*About this exercise*: Each entry should appear in the answer exactly as written.

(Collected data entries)
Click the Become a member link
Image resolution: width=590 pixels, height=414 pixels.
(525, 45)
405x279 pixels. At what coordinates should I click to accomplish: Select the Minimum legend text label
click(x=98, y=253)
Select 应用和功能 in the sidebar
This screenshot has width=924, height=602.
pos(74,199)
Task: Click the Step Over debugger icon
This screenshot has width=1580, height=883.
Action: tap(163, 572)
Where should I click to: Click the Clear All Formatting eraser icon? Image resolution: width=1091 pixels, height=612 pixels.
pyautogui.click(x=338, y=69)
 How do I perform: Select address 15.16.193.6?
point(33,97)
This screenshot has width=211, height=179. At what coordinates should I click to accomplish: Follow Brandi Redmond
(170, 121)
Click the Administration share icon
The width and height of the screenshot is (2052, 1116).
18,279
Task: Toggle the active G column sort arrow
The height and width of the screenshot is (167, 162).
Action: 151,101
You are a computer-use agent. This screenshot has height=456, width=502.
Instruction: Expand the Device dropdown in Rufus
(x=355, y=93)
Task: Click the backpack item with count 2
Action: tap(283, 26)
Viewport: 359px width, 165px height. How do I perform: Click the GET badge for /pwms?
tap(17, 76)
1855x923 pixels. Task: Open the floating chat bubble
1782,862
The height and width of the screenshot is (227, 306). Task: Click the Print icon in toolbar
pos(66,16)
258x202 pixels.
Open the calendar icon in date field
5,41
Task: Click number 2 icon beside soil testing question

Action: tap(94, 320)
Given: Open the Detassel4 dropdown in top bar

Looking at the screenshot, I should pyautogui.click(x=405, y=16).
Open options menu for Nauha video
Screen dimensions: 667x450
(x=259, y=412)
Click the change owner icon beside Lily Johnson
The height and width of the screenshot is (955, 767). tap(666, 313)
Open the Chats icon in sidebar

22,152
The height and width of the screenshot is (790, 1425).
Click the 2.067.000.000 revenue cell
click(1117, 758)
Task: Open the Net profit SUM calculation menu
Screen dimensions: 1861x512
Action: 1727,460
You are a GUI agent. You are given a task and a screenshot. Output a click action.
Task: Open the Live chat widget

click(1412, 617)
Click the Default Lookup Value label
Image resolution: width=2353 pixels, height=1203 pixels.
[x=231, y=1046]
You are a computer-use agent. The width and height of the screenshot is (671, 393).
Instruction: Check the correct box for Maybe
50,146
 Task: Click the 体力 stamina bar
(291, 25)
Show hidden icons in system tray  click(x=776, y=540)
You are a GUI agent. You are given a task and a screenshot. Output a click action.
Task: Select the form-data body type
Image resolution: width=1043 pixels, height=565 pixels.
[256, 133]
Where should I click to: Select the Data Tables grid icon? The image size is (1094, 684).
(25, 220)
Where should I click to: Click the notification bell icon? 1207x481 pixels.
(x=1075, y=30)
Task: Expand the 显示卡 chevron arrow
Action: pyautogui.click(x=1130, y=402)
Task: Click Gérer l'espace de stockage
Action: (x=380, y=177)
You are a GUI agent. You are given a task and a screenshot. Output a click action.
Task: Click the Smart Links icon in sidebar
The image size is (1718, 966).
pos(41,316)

*Task output*:
Click the Become a member link
Image resolution: width=590 pixels, height=414 pixels.
(525, 45)
405x279 pixels. At what coordinates should I click to accomplish: Select the Minimum legend text label
click(x=98, y=253)
Select 应用和功能 in the sidebar
This screenshot has width=924, height=602.
pos(74,199)
Task: Click the Step Over debugger icon
This screenshot has width=1580, height=883.
Action: tap(163, 572)
Where should I click to: Click the Clear All Formatting eraser icon? Image resolution: width=1091 pixels, height=612 pixels.
pyautogui.click(x=338, y=69)
 How do I perform: Select address 15.16.193.6?
point(33,97)
This screenshot has width=211, height=179. At what coordinates should I click to accomplish: Follow Brandi Redmond
(170, 121)
Click the Administration share icon
The width and height of the screenshot is (2052, 1116).
18,279
Task: Toggle the active G column sort arrow
The height and width of the screenshot is (167, 162).
Action: 151,101
You are a computer-use agent. This screenshot has height=456, width=502.
Instruction: Expand the Device dropdown in Rufus
(x=355, y=93)
Task: Click the backpack item with count 2
Action: tap(283, 26)
Viewport: 359px width, 165px height. How do I perform: Click the GET badge for /pwms?
tap(17, 76)
1855x923 pixels. Task: Open the floating chat bubble
1782,862
The height and width of the screenshot is (227, 306). Task: Click the Print icon in toolbar
pos(66,16)
258x202 pixels.
Open the calendar icon in date field
5,41
Task: Click number 2 icon beside soil testing question

Action: tap(94, 320)
Given: Open the Detassel4 dropdown in top bar

Looking at the screenshot, I should pyautogui.click(x=405, y=16).
Open options menu for Nauha video
Screen dimensions: 667x450
(x=259, y=412)
Click the change owner icon beside Lily Johnson
The height and width of the screenshot is (955, 767). tap(666, 313)
Open the Chats icon in sidebar

22,152
The height and width of the screenshot is (790, 1425).
Click the 2.067.000.000 revenue cell
click(1117, 758)
Task: Open the Net profit SUM calculation menu
Screen dimensions: 1861x512
Action: 1727,460
You are a GUI agent. You are given a task and a screenshot. Output a click action.
Task: Open the Live chat widget

click(1412, 617)
Click the Default Lookup Value label
Image resolution: width=2353 pixels, height=1203 pixels.
[x=231, y=1046]
You are a computer-use agent. The width and height of the screenshot is (671, 393).
Instruction: Check the correct box for Maybe
50,146
 Task: Click the 体力 stamina bar
(291, 25)
Show hidden icons in system tray  click(x=776, y=540)
You are a GUI agent. You are given a task and a screenshot. Output a click action.
Task: Select the form-data body type
Image resolution: width=1043 pixels, height=565 pixels.
[256, 133]
Where should I click to: Select the Data Tables grid icon? The image size is (1094, 684).
(25, 220)
Where should I click to: Click the notification bell icon? 1207x481 pixels.
(x=1075, y=30)
Task: Expand the 显示卡 chevron arrow
Action: pyautogui.click(x=1130, y=402)
Task: Click Gérer l'espace de stockage
Action: (x=380, y=177)
You are a GUI agent. You are given a task and a screenshot. Output a click action.
Task: Click the Smart Links icon in sidebar
The image size is (1718, 966).
pos(41,316)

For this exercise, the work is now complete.